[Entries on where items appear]
-- Begin --

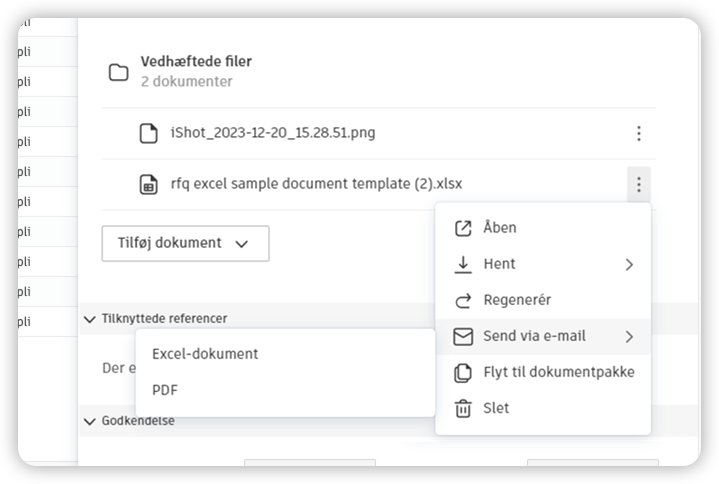Click three-dot menu for rfq xlsx file

click(x=638, y=184)
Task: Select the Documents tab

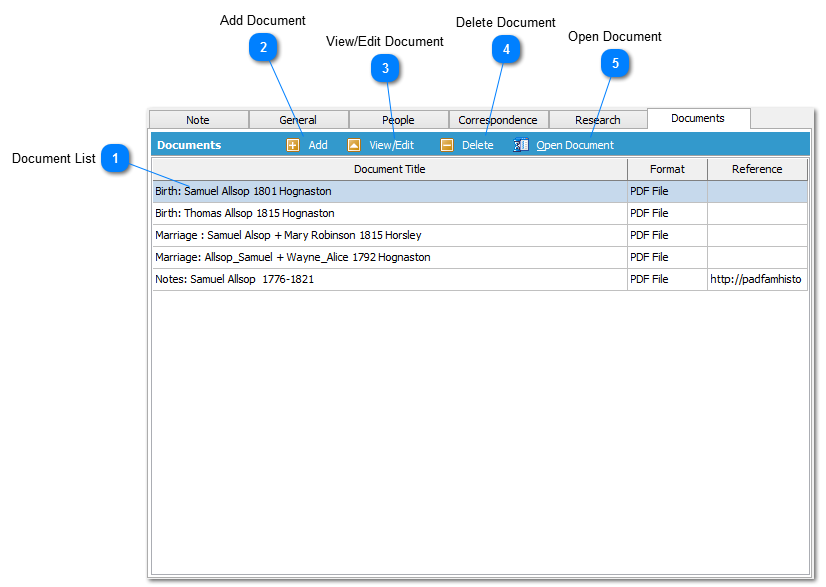Action: (x=698, y=118)
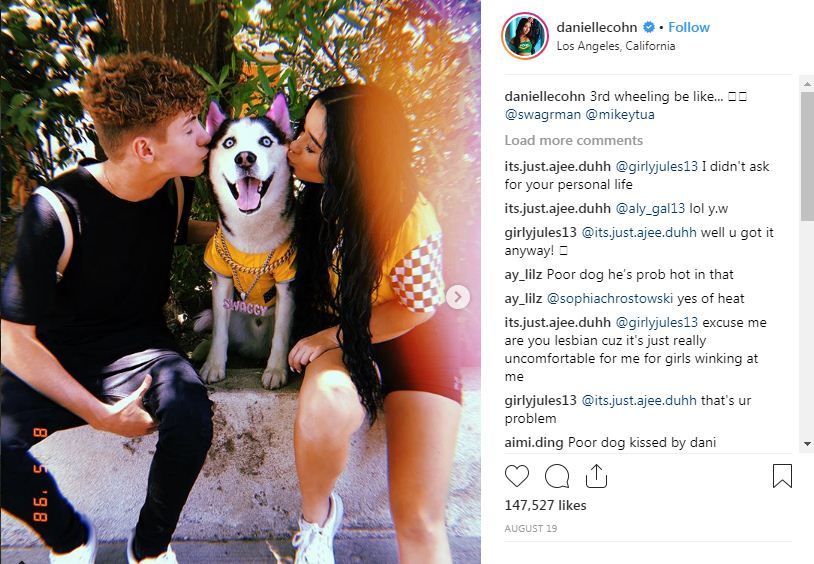Click the comments scrollbar thumb
814x564 pixels.
pyautogui.click(x=807, y=156)
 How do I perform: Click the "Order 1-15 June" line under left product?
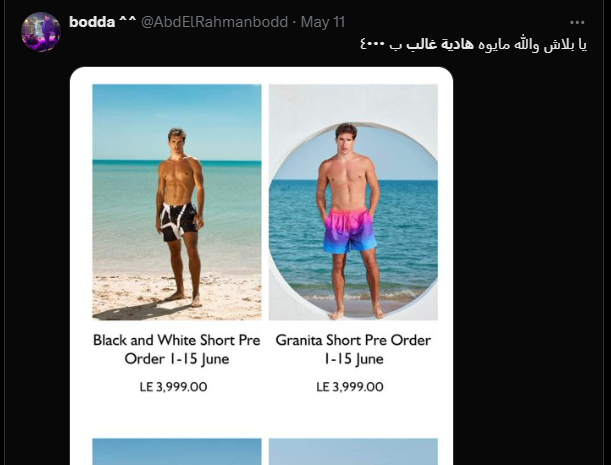[x=177, y=359]
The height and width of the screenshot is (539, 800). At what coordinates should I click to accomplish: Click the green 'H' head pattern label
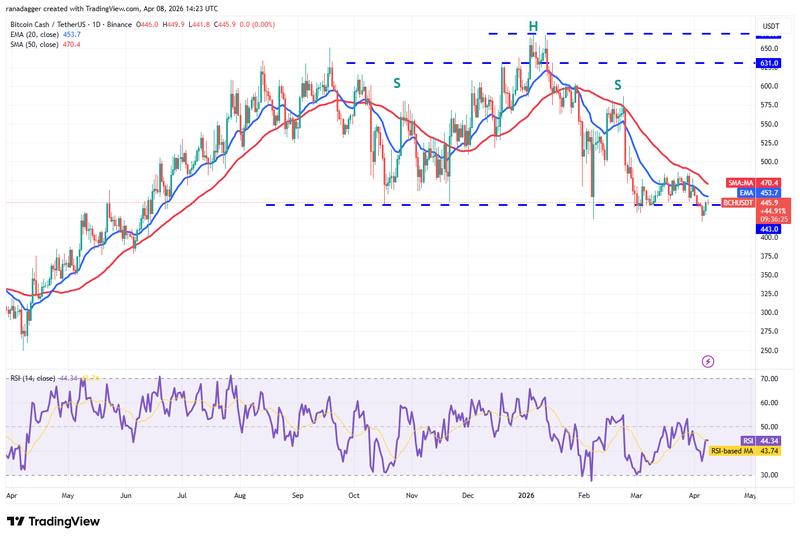[x=533, y=26]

-- End --

GIVEN EXERCISE:
Add 60 to every coordinate in the answers in the part of the records that opens with the line containing "How do I perform: Click" and runs through the end of the records, and give that part again with its requests included. Leave the pictures out.

WRITTEN ANSWER:
 How do I perform: Click the "Order 1-15 June" line under left product?
[x=237, y=419]
The height and width of the screenshot is (539, 800). At what coordinates should I click to accomplish: Click the green 'H' head pattern label
[x=593, y=86]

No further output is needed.